Canadian testing groups borrowed aspects of the Japanese testing methods-even including an imported soy-paste medium-in 2002. Led by the consulting group Veritec, the Maximum Performance (MaP) Testing Program was launched, and it soon confirmed that "some certified and commercially available models do not meet customer expectation," said Bill Gauley who co-authored Veritec's study with John Koeller. Furthermore, MaP showed that low-flow toilets do work, when the prevailing opinion had been that low-flow toilets were ineffective.

The success of MaP testing in determining toilet performance, and of requirement programs such as the Los Angeles Supplementary Purchase Specification in demonstrating significant water conservation, eventually led to the development of UNAR, the Uniform North American Requirements. The UNAR specifications can be adopted by any municipality on a voluntary basis, and have been shown to contribute significantly to U.S. and Canadian conservation goals.

Still, LC toilet testing is not without its flaws, and the MaP test scores are often marketed heavily as proof of a robust fixture design. Architects, engineers and plumbing contractors should take care not to rely simply on a single rating number conspicuously advertised on a model that tested well. For instance, a model tested in 2004 may have a similar score to a model tested in 2005, but in 2005 MaP testing started encasing the solid media in latex sleeves. This had a dramatic effect on bowl water density, and thus on test results. For this reason some test scores cannot be compared directly.
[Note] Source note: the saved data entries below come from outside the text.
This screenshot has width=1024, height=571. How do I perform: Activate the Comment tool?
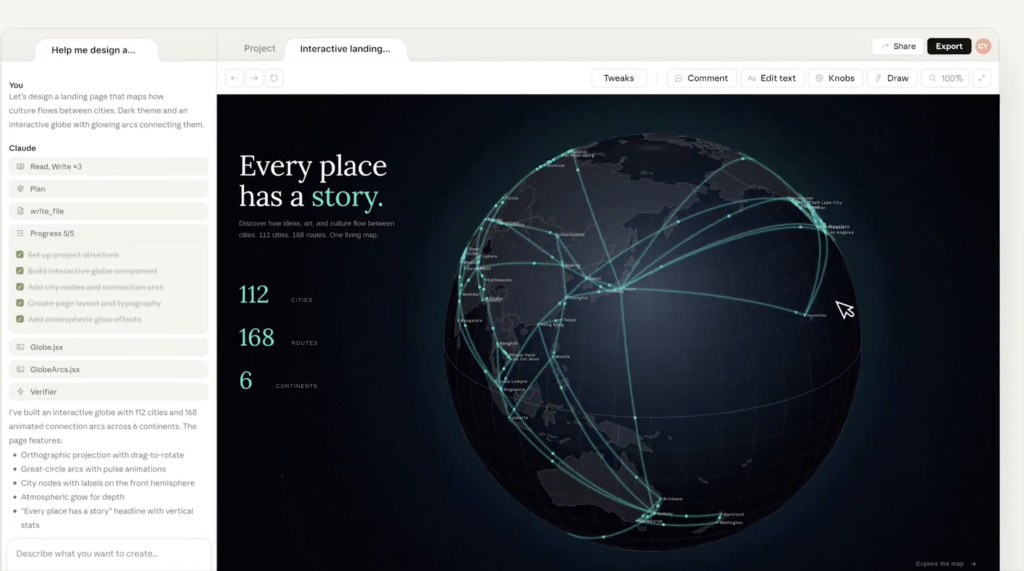point(700,78)
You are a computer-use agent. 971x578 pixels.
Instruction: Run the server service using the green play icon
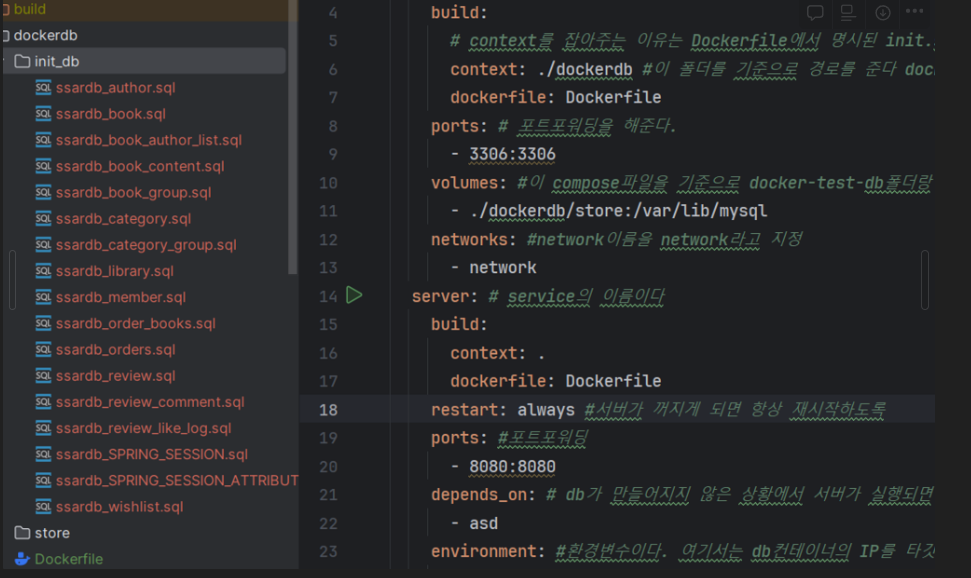coord(354,296)
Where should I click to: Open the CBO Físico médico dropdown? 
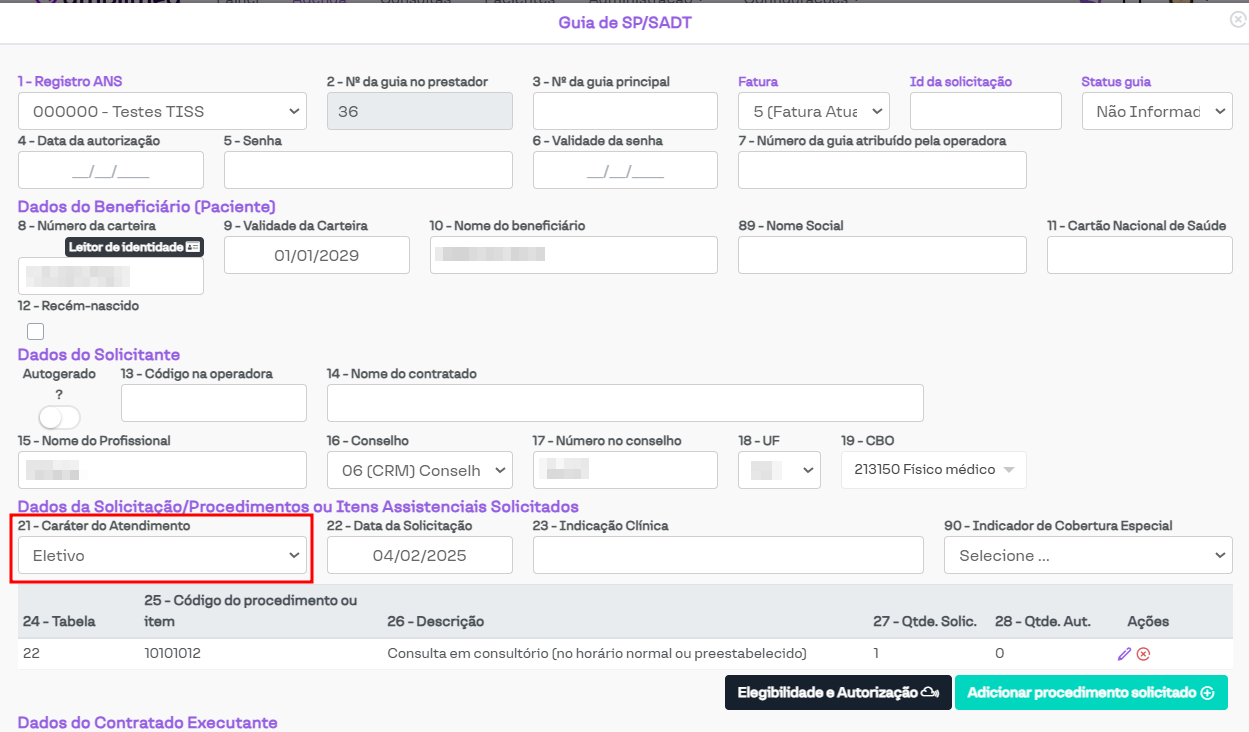933,469
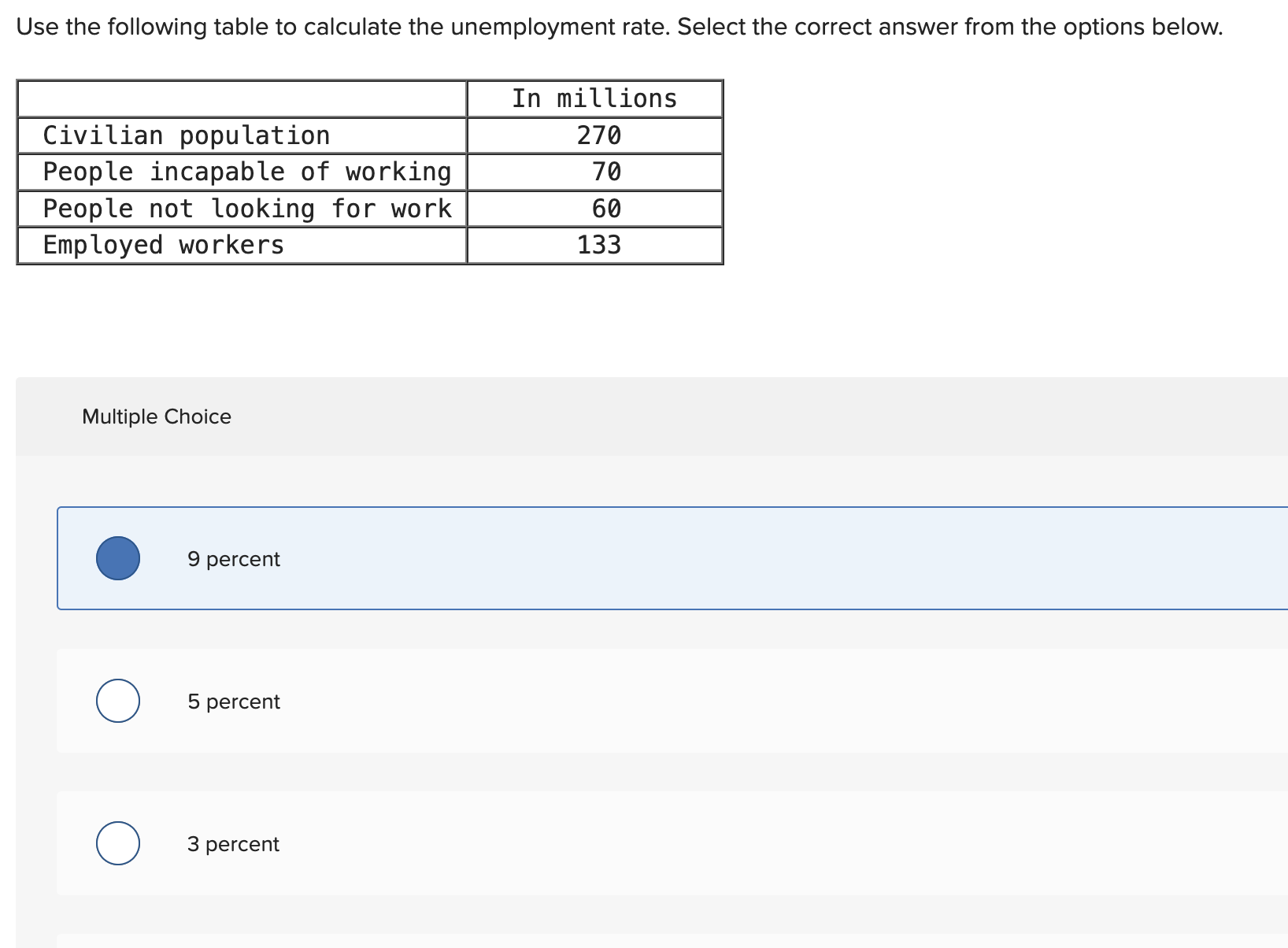Click the 5 percent option label text
This screenshot has height=948, width=1288.
tap(233, 701)
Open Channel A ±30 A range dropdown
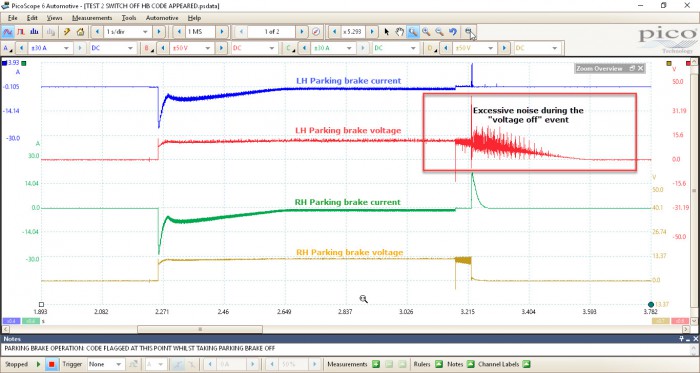The width and height of the screenshot is (700, 373). (50, 48)
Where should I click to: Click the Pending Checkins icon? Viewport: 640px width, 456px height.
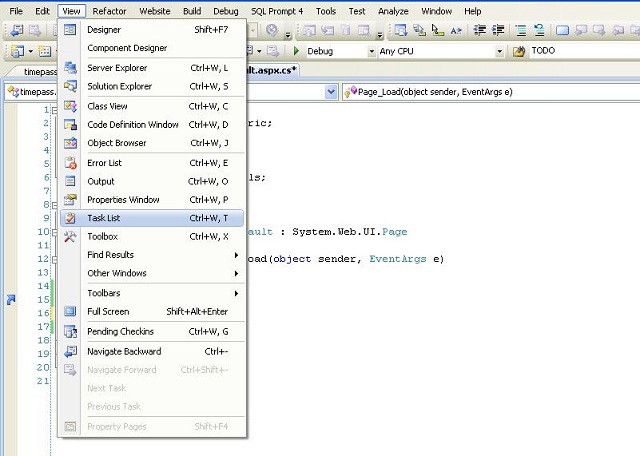[x=70, y=331]
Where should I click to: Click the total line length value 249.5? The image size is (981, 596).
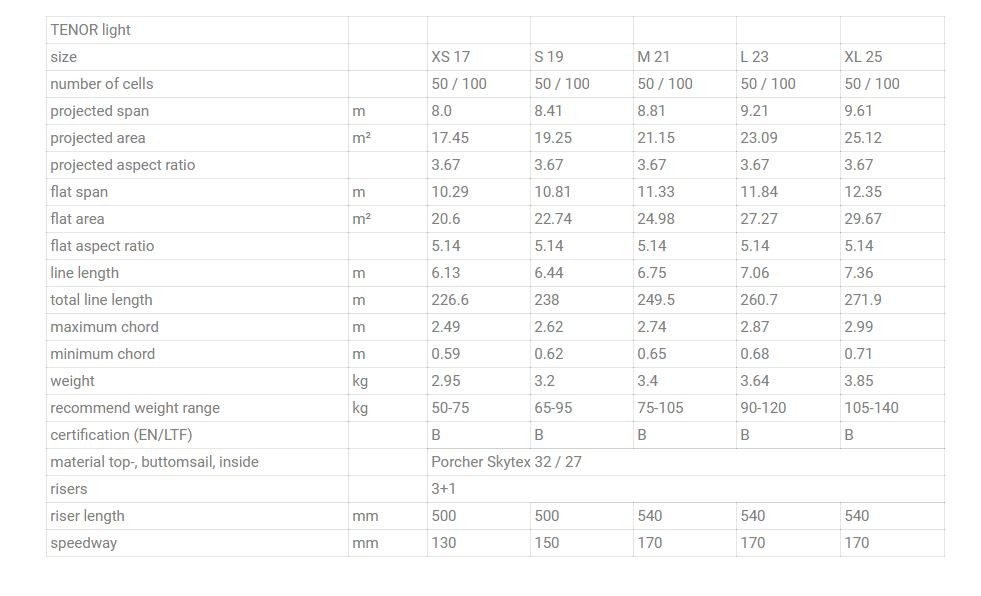[656, 300]
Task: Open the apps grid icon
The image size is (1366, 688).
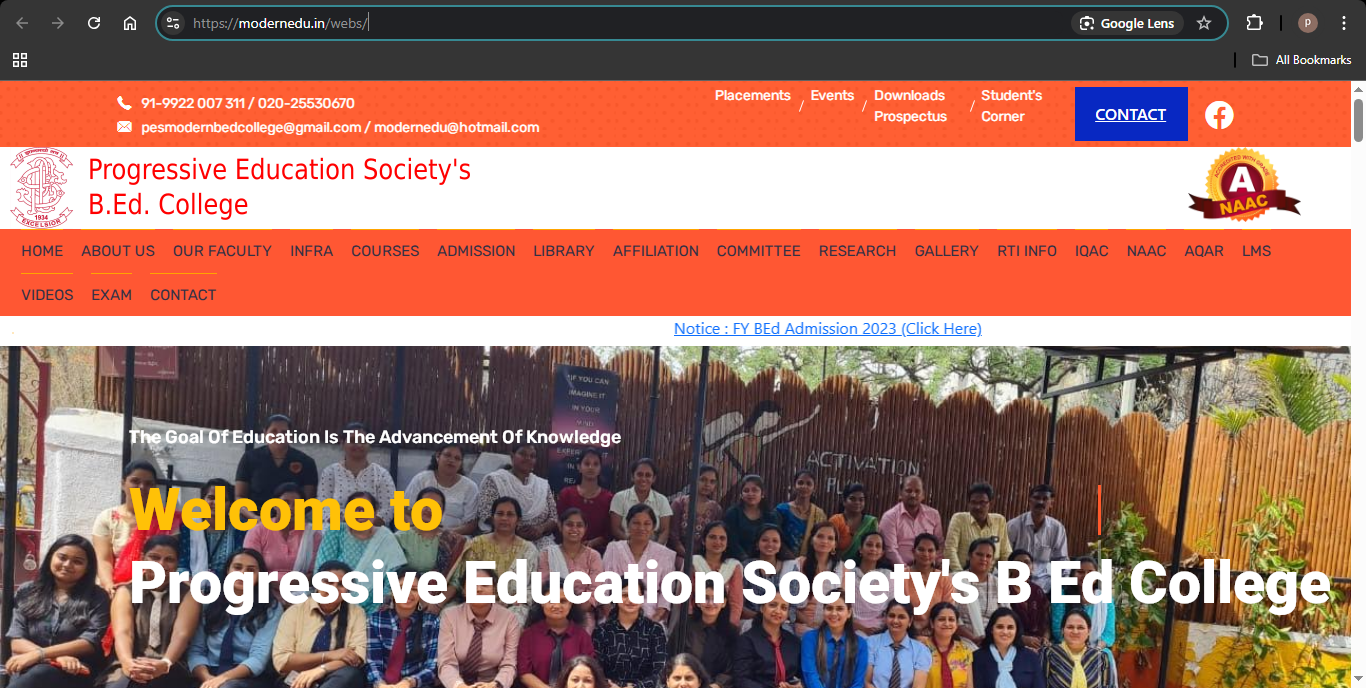Action: (x=20, y=60)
The EPA's WaterSense program

While low-flow designs are well established, the drive to encourage their use is still new. In 2006, the U.S. Environmental Protection Agency (EPA) launched its WaterSense partnership program. Similar to its sister program EnergyStar, the voluntary program aims to educate private and commercial end-users about existing water-saving technology. Furthermore, as with EnergyStar, the EPA will begin to provide a labeling system for water-using products. The products to be labeled will include, but not be limited to:

• Bathroom faucets
• Weather-based irrigation controllers
• Soil moisture sensors
• Drip irrigation
• Commercial toilets, faucets, laundries, and the like
• Autoclave water valves

For high-end but sustainable homes, clients tend to prefer one-piece toilets, which are easier to keep clean. Many high-end toilets, like the one pictured, feature efficiencies and savings, which will pay for the added cost of the unit within the first few years after installation. Photo courtesy of TOTO

It is important to note, as with MaP testing and voluntary conservation standards like UNAR, EPA's WaterSense program creates no requirements for manufacturers, their products or the consumers who use them. In fact, some green-building advocates have criticized the EnergyStar program for misleading consumers about the energy used and saved by the products wearing its label; once again, a single rating or score is not enough information on which to judge the performance of a product as it relates to conservation and sustainability. The design professional should be fully aware of the weaknesses and pitfalls of such programs.

Conversely, programs like WaterSense and EnergyStar have the benefit of educating the broad consumer population about efficiency and conservation. According to Treehugger.com, "the WaterSense site has numerous practical tips available for anyone looking to reduce their water consumption (and, perhaps, their water bill). As water conservation is becoming a critical issue for many U.S. communities, it's good to see the EPA adding this resource." So WaterSense, it is hoped, will help educate clients to be more responsive about water efficiency-an elevated consciousness that will only increase as the WaterSense label is applied to more products.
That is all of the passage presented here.